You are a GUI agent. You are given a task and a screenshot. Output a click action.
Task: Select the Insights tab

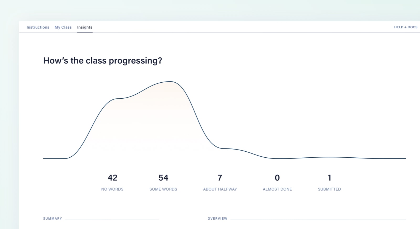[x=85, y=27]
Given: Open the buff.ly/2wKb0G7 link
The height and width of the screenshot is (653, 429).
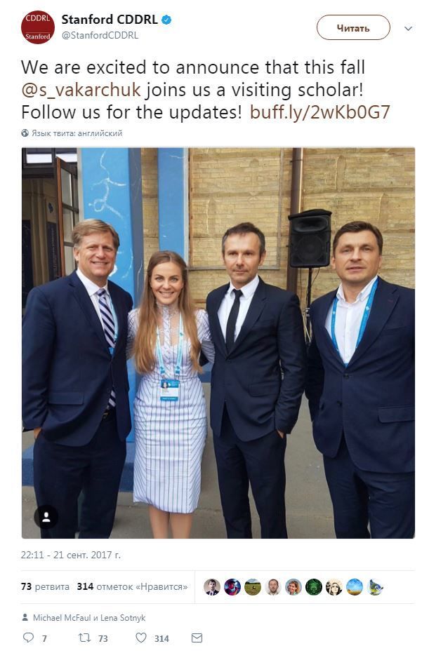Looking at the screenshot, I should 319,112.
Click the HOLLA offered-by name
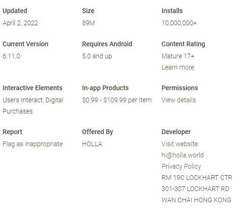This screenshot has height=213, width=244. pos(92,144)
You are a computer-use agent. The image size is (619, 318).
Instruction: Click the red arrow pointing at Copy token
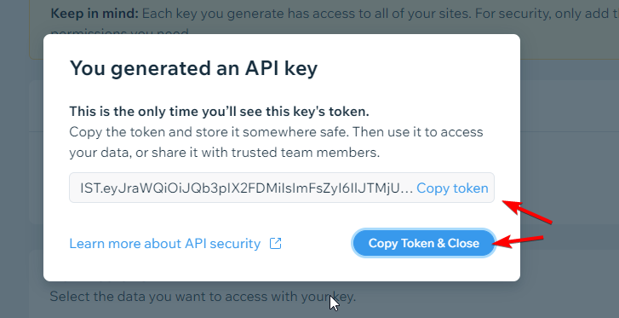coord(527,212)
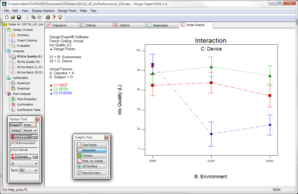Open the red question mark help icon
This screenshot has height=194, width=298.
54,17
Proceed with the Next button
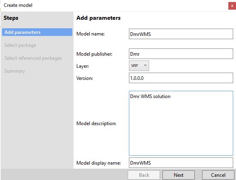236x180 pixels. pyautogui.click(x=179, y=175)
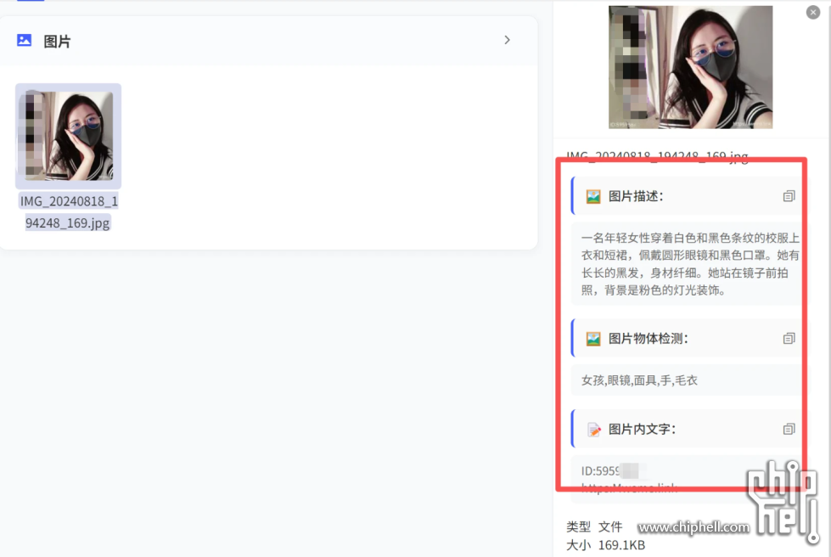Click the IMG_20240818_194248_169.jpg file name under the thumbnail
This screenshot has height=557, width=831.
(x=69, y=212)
--
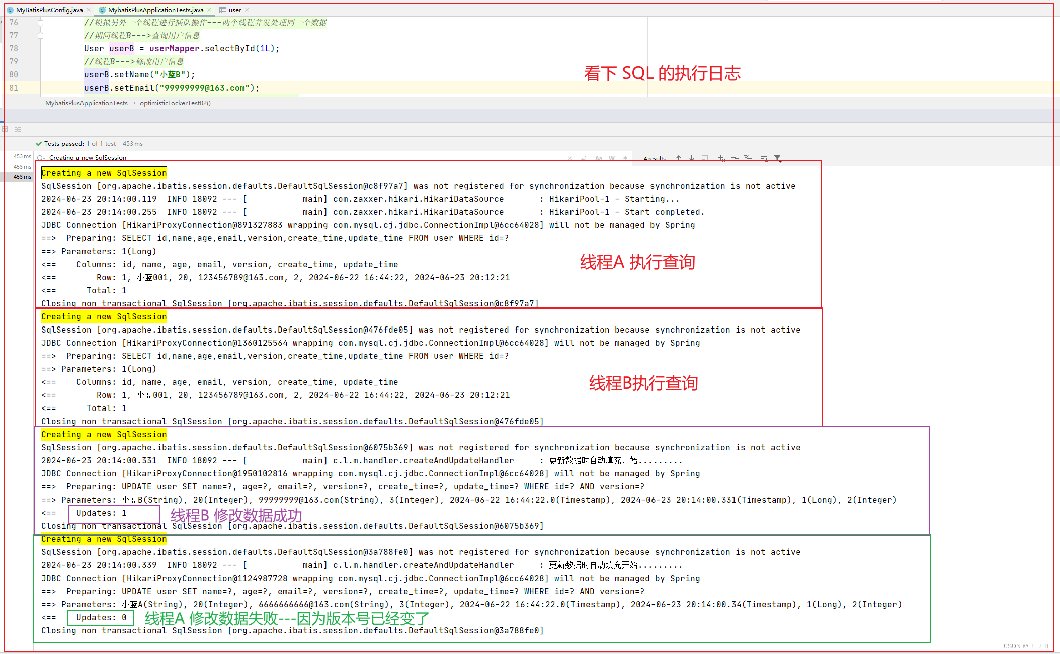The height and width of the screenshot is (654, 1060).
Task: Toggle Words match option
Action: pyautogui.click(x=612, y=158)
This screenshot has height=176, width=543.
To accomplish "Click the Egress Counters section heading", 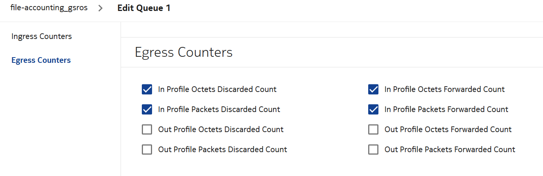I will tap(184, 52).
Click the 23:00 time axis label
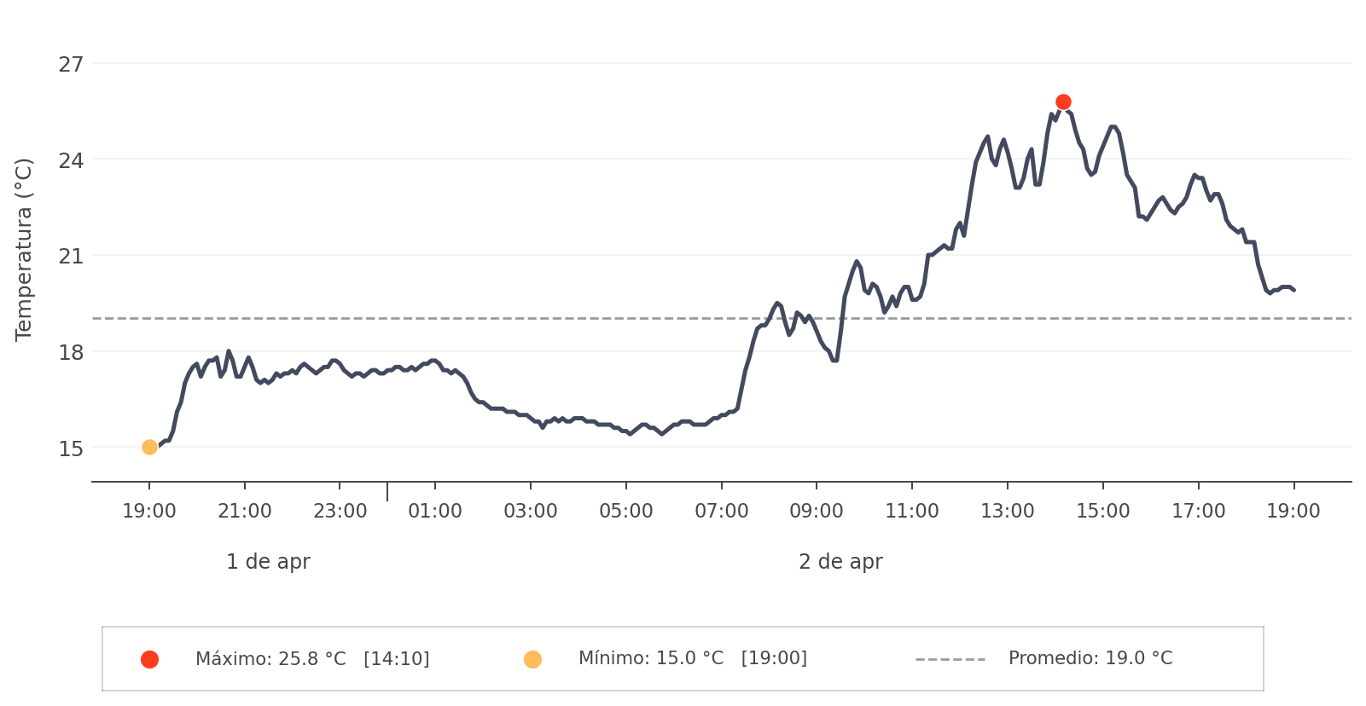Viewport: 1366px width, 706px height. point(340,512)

TASK BRIEF >> Repeat the records verbatim from the line containing "Given: Open the buff.ly/2wKb0G7 link" through the line containing "This screenshot has height=213, width=244.", both ends included. Omit the pictures.

THE RESULT >>
Given: Open the buff.ly/2wKb0G7 link
The height and width of the screenshot is (653, 429).
Looking at the screenshot, I should 319,112.
Click the HOLLA offered-by name
This screenshot has height=213, width=244. pos(92,144)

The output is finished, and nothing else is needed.